"""
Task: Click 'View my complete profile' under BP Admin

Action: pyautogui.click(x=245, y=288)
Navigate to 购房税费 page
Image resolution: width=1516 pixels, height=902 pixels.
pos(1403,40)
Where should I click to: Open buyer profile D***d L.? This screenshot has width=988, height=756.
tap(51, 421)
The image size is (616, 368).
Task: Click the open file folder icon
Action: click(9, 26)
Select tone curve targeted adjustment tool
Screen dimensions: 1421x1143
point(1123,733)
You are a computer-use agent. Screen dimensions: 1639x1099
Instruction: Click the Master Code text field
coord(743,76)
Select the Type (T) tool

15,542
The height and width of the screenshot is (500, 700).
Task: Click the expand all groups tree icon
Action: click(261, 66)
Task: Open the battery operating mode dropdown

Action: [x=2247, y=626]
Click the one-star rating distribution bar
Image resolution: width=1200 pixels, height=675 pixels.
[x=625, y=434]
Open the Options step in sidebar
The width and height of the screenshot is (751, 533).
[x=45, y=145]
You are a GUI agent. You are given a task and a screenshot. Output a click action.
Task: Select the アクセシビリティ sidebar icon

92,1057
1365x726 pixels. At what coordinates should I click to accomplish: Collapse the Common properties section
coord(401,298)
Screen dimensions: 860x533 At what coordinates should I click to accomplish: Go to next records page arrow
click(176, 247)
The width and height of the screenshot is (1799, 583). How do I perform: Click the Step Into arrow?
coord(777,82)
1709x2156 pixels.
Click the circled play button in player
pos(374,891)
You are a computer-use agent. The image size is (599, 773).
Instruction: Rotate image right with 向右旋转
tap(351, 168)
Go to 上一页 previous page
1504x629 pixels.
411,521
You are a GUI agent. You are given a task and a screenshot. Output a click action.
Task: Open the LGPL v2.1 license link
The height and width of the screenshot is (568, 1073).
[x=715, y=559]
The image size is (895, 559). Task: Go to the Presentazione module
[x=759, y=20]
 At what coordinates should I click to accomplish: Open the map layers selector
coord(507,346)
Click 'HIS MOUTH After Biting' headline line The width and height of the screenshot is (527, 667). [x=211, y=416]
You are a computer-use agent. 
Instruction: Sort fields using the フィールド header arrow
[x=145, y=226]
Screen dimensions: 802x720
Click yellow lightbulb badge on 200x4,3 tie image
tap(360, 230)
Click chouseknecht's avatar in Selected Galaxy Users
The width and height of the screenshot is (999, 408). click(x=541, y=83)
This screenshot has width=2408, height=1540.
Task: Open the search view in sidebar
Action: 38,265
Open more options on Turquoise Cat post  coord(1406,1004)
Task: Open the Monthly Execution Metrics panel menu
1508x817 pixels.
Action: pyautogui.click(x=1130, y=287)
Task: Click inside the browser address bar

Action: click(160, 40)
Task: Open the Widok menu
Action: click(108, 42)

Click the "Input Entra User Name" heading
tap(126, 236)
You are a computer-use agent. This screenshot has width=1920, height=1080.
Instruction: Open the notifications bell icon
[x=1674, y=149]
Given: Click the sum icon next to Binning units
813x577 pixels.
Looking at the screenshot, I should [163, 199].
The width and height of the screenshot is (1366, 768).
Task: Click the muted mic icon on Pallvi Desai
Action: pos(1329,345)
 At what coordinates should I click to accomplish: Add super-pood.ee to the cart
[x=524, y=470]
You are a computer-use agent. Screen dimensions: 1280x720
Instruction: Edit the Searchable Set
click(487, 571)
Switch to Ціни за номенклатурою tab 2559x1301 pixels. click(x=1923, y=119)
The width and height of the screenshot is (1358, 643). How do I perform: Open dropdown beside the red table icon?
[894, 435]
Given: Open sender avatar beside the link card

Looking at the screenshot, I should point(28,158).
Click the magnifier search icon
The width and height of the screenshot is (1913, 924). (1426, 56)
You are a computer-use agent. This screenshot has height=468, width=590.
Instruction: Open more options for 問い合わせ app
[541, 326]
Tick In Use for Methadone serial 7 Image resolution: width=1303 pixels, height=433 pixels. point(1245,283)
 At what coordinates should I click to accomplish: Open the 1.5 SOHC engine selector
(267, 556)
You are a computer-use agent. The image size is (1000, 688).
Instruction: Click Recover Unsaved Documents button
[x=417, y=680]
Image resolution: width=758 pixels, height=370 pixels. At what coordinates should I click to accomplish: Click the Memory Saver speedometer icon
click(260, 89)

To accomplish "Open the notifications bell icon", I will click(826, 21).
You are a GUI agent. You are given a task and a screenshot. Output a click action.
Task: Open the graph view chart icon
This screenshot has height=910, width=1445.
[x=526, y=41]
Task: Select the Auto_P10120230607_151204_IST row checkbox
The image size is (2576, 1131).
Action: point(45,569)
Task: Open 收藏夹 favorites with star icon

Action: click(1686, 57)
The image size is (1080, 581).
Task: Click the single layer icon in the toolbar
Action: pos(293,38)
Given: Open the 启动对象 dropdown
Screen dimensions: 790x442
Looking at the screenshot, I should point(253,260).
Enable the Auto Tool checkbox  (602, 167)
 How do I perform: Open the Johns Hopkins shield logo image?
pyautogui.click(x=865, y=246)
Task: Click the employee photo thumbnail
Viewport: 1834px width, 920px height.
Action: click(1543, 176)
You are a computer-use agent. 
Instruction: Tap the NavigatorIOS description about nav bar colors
"""
▸ **Exercise objective**: Rewrite all the records above, substituting "desktop assistant" for every "computer-use agent" and leaving everything else the same.

▸ **Written response**:
Task: Click 'View my complete profile' under BP Admin

Action: pyautogui.click(x=245, y=288)
Navigate to 购房税费 page
Image resolution: width=1516 pixels, height=902 pixels.
pos(1403,40)
Where should I click to: Open buyer profile D***d L.? This screenshot has width=988, height=756.
tap(51, 421)
The image size is (616, 368).
Task: Click the open file folder icon
Action: click(9, 26)
Select tone curve targeted adjustment tool
Screen dimensions: 1421x1143
point(1123,733)
You are a desktop assistant. Screen dimensions: 1639x1099
Instruction: Click the Master Code text field
coord(743,76)
Select the Type (T) tool

15,542
The height and width of the screenshot is (500, 700).
Task: Click the expand all groups tree icon
Action: click(261, 66)
Task: Open the battery operating mode dropdown

Action: [x=2247, y=626]
Click the one-star rating distribution bar
Image resolution: width=1200 pixels, height=675 pixels.
[x=625, y=434]
Open the Options step in sidebar
The width and height of the screenshot is (751, 533).
[x=45, y=145]
You are a GUI agent. You are given a task and a screenshot. Output a click action.
Task: Select the アクセシビリティ sidebar icon

92,1057
1365x726 pixels. At what coordinates should I click to accomplish: Collapse the Common properties section
coord(401,298)
Screen dimensions: 860x533 At what coordinates should I click to accomplish: Go to next records page arrow
click(176, 247)
The width and height of the screenshot is (1799, 583). How do I perform: Click the Step Into arrow?
coord(777,82)
1709x2156 pixels.
Click the circled play button in player
pos(374,891)
You are a desktop assistant. The image size is (599, 773).
Instruction: Rotate image right with 向右旋转
tap(351, 168)
Go to 上一页 previous page
1504x629 pixels.
411,521
You are a GUI agent. You are given a task and a screenshot. Output a click action.
Task: Open the LGPL v2.1 license link
The height and width of the screenshot is (568, 1073).
[x=715, y=559]
The image size is (895, 559). Task: Go to the Presentazione module
[x=759, y=20]
 At what coordinates should I click to accomplish: Open the map layers selector
coord(507,346)
Click 'HIS MOUTH After Biting' headline line The width and height of the screenshot is (527, 667). [x=211, y=416]
You are a desktop assistant. 
Instruction: Sort fields using the フィールド header arrow
[x=145, y=226]
Screen dimensions: 802x720
Click yellow lightbulb badge on 200x4,3 tie image
tap(360, 230)
Click chouseknecht's avatar in Selected Galaxy Users
The width and height of the screenshot is (999, 408). click(x=541, y=83)
This screenshot has width=2408, height=1540.
Task: Open the search view in sidebar
Action: 38,265
Open more options on Turquoise Cat post  coord(1406,1004)
Task: Open the Monthly Execution Metrics panel menu
1508x817 pixels.
Action: pyautogui.click(x=1130, y=287)
Task: Click inside the browser address bar

Action: click(160, 40)
Task: Open the Widok menu
Action: click(108, 42)

Click the "Input Entra User Name" heading
tap(126, 236)
You are a desktop assistant. This screenshot has width=1920, height=1080.
Instruction: Open the notifications bell icon
[x=1674, y=149]
Given: Click the sum icon next to Binning units
813x577 pixels.
Looking at the screenshot, I should [163, 199].
The width and height of the screenshot is (1366, 768).
Task: Click the muted mic icon on Pallvi Desai
Action: pos(1329,345)
 At what coordinates should I click to accomplish: Add super-pood.ee to the cart
[x=524, y=470]
You are a desktop assistant. Screen dimensions: 1280x720
Instruction: Edit the Searchable Set
click(487, 571)
Switch to Ціни за номенклатурою tab 2559x1301 pixels. click(x=1923, y=119)
The width and height of the screenshot is (1358, 643). How do I perform: Open dropdown beside the red table icon?
[894, 435]
Given: Open sender avatar beside the link card

Looking at the screenshot, I should point(28,158).
Click the magnifier search icon
The width and height of the screenshot is (1913, 924). (1426, 56)
You are a desktop assistant. This screenshot has height=468, width=590.
Instruction: Open more options for 問い合わせ app
[541, 326]
Tick In Use for Methadone serial 7 Image resolution: width=1303 pixels, height=433 pixels. point(1245,283)
 At what coordinates should I click to accomplish: Open the 1.5 SOHC engine selector
(267, 556)
You are a desktop assistant. The image size is (1000, 688).
Instruction: Click Recover Unsaved Documents button
[x=417, y=680]
Image resolution: width=758 pixels, height=370 pixels. At what coordinates should I click to accomplish: Click the Memory Saver speedometer icon
click(260, 89)

To accomplish "Open the notifications bell icon", I will click(826, 21).
You are a GUI agent. You are given a task and a screenshot. Output a click action.
Task: Open the graph view chart icon
This screenshot has height=910, width=1445.
[x=526, y=41]
Task: Select the Auto_P10120230607_151204_IST row checkbox
The image size is (2576, 1131).
Action: point(45,569)
Task: Open 收藏夹 favorites with star icon

Action: click(1686, 57)
The image size is (1080, 581).
Task: Click the single layer icon in the toolbar
Action: pos(293,38)
Given: Open the 启动对象 dropdown
Screen dimensions: 790x442
Looking at the screenshot, I should point(253,260).
Enable the Auto Tool checkbox  (602, 167)
 How do I perform: Open the Johns Hopkins shield logo image?
pyautogui.click(x=865, y=246)
Task: Click the employee photo thumbnail
Viewport: 1834px width, 920px height.
Action: click(1543, 176)
You are a desktop assistant. 
Instruction: Tap the NavigatorIOS description about nav bar colors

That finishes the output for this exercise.